EXERCISE INSTRUCTIONS: Wherever a line below holds the word "plus", copy that line.

STUDY MATERIAL:
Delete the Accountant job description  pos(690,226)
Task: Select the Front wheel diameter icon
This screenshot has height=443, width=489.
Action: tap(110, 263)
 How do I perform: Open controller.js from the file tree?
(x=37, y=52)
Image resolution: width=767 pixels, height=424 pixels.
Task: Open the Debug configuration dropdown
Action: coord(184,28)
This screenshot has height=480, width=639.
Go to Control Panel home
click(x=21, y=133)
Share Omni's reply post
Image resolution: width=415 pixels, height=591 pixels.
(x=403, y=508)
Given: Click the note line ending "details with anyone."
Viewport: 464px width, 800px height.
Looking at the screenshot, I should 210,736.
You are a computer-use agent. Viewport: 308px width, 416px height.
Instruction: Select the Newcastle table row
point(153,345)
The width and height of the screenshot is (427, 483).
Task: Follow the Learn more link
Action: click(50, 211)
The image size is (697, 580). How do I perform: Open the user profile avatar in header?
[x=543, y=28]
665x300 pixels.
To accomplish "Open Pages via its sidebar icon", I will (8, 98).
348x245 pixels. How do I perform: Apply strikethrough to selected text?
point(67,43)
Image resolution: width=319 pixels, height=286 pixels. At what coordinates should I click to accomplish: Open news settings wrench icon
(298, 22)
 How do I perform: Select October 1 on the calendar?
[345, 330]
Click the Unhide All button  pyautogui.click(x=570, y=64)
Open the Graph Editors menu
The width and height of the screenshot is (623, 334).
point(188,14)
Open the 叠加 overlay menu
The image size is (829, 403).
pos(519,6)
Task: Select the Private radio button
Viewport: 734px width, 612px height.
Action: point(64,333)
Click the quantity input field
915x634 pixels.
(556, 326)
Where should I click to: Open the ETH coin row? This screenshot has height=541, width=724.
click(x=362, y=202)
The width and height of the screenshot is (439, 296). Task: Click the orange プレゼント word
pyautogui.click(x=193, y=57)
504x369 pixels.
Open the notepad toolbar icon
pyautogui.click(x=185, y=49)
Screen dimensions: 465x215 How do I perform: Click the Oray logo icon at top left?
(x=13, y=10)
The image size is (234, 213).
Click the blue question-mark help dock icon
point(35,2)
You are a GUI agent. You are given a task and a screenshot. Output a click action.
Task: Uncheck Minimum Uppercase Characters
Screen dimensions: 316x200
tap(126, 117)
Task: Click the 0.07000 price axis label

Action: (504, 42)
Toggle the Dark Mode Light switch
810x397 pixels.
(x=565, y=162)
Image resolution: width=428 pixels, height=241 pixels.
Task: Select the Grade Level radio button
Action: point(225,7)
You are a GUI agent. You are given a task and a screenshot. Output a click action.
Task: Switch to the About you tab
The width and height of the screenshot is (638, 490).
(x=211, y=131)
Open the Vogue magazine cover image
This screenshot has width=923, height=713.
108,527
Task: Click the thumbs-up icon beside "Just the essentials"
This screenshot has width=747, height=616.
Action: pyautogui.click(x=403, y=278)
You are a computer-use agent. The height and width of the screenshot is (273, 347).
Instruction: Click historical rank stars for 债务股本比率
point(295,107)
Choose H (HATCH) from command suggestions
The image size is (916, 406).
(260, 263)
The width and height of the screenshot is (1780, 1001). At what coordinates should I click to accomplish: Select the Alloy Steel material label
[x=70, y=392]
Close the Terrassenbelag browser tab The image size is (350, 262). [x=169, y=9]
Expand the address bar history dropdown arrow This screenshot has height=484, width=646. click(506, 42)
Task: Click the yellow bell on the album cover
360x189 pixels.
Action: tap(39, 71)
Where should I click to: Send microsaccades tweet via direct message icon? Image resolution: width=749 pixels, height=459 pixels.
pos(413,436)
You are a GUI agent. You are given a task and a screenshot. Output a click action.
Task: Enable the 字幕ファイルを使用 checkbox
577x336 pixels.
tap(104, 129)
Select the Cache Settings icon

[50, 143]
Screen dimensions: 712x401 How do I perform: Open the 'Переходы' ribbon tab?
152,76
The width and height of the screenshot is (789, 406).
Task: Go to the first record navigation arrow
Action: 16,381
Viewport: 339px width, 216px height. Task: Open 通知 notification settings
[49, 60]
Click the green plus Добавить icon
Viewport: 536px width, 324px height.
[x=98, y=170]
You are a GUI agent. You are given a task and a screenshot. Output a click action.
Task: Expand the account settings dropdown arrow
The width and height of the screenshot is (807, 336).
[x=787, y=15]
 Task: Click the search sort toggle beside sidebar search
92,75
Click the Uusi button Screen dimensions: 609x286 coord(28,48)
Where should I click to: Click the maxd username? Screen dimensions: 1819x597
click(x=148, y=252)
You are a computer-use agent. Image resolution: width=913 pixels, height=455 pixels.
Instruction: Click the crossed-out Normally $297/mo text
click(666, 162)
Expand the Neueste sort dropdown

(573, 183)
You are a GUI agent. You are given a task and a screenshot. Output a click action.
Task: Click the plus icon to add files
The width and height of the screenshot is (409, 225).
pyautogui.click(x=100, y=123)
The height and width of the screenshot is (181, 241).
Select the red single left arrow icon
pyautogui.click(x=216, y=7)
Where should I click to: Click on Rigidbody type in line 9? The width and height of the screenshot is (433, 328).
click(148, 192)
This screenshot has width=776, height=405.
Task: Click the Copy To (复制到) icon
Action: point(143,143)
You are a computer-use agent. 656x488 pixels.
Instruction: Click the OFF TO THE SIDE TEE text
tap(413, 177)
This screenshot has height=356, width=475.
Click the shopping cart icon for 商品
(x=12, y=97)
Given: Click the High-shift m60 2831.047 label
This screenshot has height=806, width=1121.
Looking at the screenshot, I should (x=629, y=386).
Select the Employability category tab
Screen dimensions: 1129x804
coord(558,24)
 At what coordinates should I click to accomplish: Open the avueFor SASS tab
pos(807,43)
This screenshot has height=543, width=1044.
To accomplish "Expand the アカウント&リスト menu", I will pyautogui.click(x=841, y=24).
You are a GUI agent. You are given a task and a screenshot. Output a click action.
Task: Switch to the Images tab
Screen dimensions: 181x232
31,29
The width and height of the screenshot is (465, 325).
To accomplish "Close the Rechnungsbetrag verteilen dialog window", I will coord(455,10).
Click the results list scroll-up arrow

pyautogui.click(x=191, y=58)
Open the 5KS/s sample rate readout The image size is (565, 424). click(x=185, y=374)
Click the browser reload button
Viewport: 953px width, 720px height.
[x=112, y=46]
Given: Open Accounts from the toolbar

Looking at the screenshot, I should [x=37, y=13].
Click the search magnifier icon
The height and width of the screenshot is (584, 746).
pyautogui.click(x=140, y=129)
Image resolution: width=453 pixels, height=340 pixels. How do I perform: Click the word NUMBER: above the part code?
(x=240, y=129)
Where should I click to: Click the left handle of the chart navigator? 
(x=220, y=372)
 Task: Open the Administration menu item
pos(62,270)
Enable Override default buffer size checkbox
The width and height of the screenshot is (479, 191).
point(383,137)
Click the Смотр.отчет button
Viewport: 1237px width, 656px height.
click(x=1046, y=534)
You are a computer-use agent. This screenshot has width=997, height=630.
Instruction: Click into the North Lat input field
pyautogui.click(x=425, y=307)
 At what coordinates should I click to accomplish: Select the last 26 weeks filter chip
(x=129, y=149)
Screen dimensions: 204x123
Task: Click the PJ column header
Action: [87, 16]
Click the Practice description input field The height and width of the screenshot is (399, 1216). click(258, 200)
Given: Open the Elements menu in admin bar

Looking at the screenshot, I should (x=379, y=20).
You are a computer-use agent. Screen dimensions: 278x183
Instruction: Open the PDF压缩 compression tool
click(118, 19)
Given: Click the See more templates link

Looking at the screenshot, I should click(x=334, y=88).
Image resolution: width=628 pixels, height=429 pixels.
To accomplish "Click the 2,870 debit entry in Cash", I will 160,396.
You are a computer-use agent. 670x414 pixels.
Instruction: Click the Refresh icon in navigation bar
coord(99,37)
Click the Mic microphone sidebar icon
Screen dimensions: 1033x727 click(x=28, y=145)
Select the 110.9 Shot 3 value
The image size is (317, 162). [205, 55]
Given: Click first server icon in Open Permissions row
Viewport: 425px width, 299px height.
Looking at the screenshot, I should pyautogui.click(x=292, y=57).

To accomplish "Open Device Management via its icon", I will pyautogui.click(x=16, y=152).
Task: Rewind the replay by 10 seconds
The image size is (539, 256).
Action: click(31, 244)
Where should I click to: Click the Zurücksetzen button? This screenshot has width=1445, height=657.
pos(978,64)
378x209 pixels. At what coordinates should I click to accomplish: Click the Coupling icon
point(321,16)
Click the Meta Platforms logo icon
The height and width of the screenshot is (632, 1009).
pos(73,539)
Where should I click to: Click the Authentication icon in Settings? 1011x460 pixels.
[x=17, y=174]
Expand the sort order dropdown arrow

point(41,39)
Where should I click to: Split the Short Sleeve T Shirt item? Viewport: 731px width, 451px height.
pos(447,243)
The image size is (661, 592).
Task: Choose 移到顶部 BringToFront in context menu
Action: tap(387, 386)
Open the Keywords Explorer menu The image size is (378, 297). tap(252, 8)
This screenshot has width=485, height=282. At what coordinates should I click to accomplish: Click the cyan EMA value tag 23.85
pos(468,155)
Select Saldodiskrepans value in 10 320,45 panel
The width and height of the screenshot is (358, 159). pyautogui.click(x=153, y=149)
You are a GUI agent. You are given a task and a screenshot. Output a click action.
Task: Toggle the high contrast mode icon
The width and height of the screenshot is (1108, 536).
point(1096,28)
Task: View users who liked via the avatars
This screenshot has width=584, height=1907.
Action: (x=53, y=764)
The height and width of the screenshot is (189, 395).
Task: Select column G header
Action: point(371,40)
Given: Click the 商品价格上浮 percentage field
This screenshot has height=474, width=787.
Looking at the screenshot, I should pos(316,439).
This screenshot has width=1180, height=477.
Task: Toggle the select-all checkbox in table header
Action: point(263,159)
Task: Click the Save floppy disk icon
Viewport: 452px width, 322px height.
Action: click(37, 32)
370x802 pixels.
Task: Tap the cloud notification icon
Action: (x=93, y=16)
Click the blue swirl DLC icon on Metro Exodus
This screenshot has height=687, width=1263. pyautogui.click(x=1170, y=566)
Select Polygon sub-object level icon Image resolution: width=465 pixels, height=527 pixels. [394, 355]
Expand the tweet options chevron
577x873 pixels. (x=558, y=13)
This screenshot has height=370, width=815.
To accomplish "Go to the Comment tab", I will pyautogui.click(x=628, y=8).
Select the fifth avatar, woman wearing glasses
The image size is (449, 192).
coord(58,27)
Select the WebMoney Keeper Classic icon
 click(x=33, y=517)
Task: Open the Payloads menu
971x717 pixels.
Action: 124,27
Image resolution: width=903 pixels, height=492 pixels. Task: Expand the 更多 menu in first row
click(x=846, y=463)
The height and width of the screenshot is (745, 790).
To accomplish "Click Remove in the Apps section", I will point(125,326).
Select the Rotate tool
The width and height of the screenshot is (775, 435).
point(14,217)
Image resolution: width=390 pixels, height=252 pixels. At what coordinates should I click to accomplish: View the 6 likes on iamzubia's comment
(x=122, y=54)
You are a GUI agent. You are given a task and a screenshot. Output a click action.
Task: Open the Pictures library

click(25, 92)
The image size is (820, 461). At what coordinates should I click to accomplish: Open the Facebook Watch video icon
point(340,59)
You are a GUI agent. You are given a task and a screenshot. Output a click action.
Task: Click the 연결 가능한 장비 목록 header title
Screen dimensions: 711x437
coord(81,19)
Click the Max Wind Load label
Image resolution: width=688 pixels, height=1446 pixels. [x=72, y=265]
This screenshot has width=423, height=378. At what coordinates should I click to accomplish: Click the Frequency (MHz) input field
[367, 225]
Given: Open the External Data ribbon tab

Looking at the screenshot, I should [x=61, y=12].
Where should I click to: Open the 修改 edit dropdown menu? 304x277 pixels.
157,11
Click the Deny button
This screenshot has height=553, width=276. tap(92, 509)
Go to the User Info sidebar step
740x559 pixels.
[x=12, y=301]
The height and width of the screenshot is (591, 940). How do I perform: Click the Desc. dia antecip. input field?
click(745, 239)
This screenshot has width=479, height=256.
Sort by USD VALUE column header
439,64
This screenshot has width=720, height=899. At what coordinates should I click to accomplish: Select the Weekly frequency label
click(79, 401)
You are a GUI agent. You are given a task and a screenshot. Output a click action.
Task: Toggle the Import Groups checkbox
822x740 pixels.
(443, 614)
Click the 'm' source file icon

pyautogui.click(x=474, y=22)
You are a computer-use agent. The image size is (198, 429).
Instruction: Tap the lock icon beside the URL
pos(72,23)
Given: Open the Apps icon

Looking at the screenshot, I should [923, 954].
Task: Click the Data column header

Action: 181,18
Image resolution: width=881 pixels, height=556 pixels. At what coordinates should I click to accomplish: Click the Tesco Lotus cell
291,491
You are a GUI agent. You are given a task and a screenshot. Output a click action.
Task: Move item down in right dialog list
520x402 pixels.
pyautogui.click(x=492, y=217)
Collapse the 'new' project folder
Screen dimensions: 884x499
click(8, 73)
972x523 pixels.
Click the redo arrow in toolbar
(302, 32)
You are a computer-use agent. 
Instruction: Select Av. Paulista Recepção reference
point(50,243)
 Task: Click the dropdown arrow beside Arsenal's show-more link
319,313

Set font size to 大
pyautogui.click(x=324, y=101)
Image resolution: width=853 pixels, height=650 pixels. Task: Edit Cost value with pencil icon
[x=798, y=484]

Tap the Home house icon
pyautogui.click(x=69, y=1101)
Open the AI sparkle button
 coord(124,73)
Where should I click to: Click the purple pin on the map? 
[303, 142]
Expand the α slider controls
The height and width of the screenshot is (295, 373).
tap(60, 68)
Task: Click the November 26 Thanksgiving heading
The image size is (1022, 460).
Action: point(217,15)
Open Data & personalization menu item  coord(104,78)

WRITTEN ANSWER:
Click the green plus Добавить icon
Task: Click the plus icon to add files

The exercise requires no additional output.